Posted March 6th, 2015 by

In the last “A day in the life” post, Jonathan shared his story about his son Nolan’s hand injury. In case you aren’t familiar with the series, here’s the scoop. At PatientsLikeMe, we believe in the power of openness, and members frequently share about their health journeys and experiences with different conditions. And since they go above and beyond, the staff at PatientsLikeMe likes to share their own stories to help everyone get to know us, too.

In this edition, Jacinda, a software engineer on the PatientsLikeMe team, introduced herself and spoke about her role, her thoughts on health tech and her passions outside of work. Read her interview below, and don’t forget to check out other posts in the “A day in the life” series.

When did you first hear about PatientsLikeMe? What drew you to join the organization?

I heard about PatientsLikeMe through the Vice President of Engineering, Marcia Nizzari. She is a board member at the arts nonprofit Cantata Singers, which is where I used to work. After I heard about PatientsLikeMe and did some research, I was really drawn to the idea of an application that helps people, instead of technology for technology’s sake. I was also very moved by the founders’ story, and believe that if the leadership has a strong personal connection to the mission, the company becomes more mission-driven, versus financially-driven, which is unfortunately the case with so many technology companies.

Tell us a little about your role as a software engineer. What are some things you’re working on?

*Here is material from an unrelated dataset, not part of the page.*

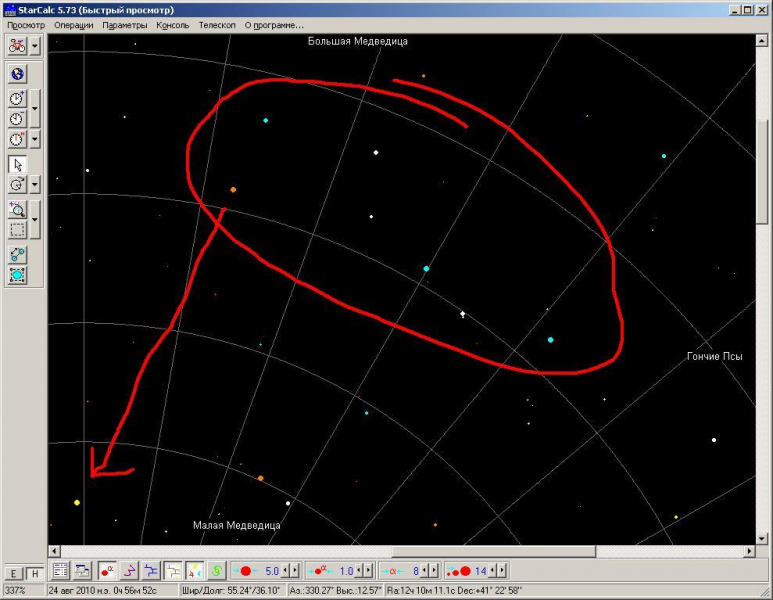Open the Операции menu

I have been working on many different parts of the website, such as quick start and the condition reports. I’ve really enjoyed being able to work in all levels of the stack – from database queries to JavaScript on the client side. I think that is something really great about the PatientsLikeMe engineering team, where the majority of the engineers work on the front and back end. This allows engineers to develop a wide skill set and to contribute to all parts of the site.

You’re one of PatientsLikeMe’s newest employees – in your first few months, what has really stood out to you about PatientsLikeMe?

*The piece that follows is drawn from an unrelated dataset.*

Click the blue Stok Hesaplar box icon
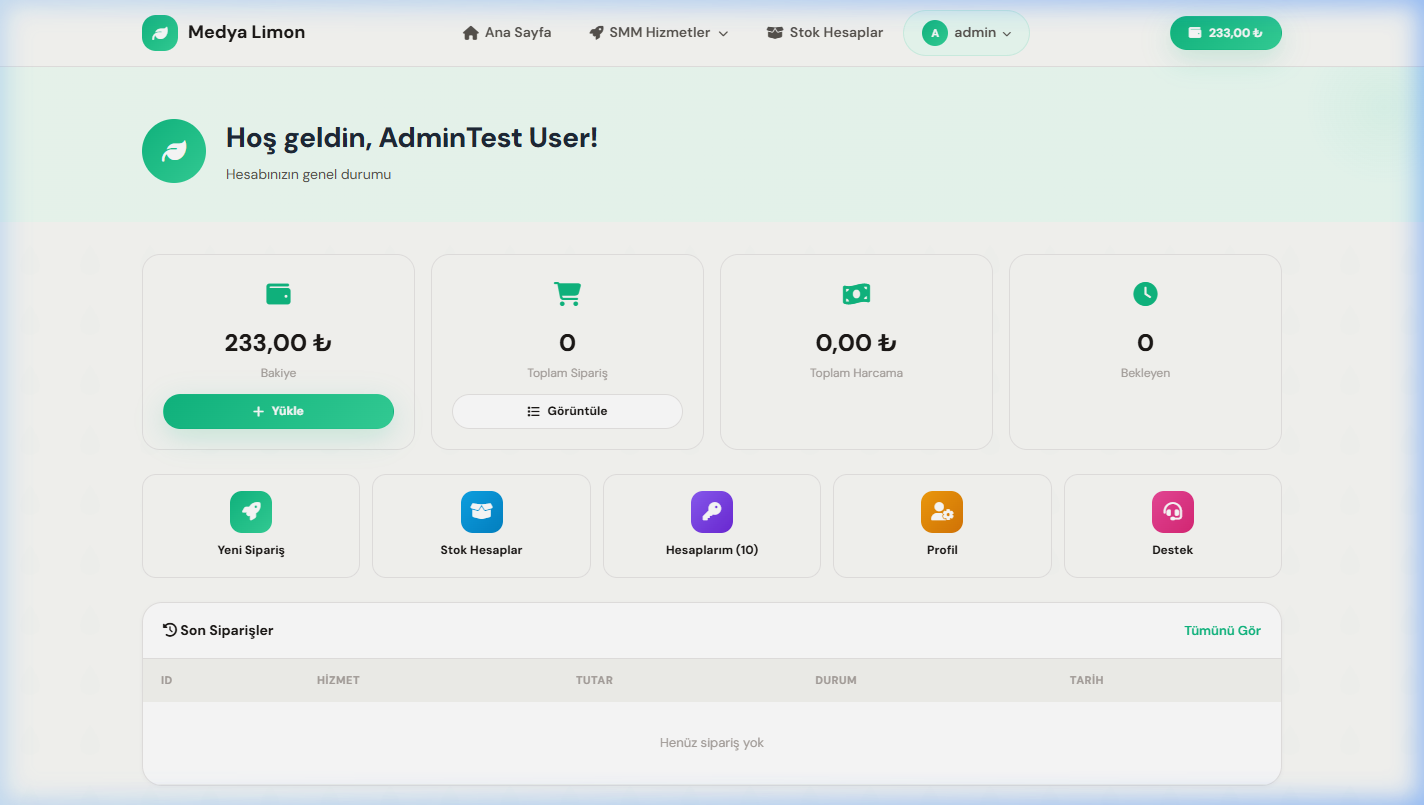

Similar to what I said above, I really like that PatientsLikeMe is so mission-driven, and wants to change medicine. We are empowering the masses to communicate to each other, and come to conclusions that would not otherwise be reached in the traditional healthcare system. Technology has enabled us to create a platform to facilitate discussion and data-sharing that provides value where the market/patients do not realize they wanted it. It’s almost like we are Apple in some ways, where we are providing a service that the market didn’t know it needed, and only after we show the market what we have to offer, does it realize that it is desired.

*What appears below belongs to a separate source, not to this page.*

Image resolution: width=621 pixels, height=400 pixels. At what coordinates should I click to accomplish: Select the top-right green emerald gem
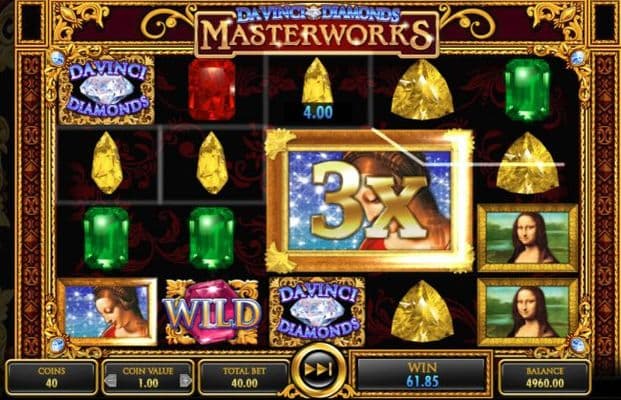pyautogui.click(x=527, y=90)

We hear you speak French – c’est génial! What else do you do for fun outside of the office?

I am mostly coding in the evenings, but I also salsa dance, and do spin in the winter, and run in the summer. I did competitive ballroom dancing in college, which opened up my world to partner dancing. I started learning salsa in senior year of college, and continued after graduation. Next up is learning some more swing/lindy hop and west coast swing (though as you might have guessed, California is better for west coast swing than in New England).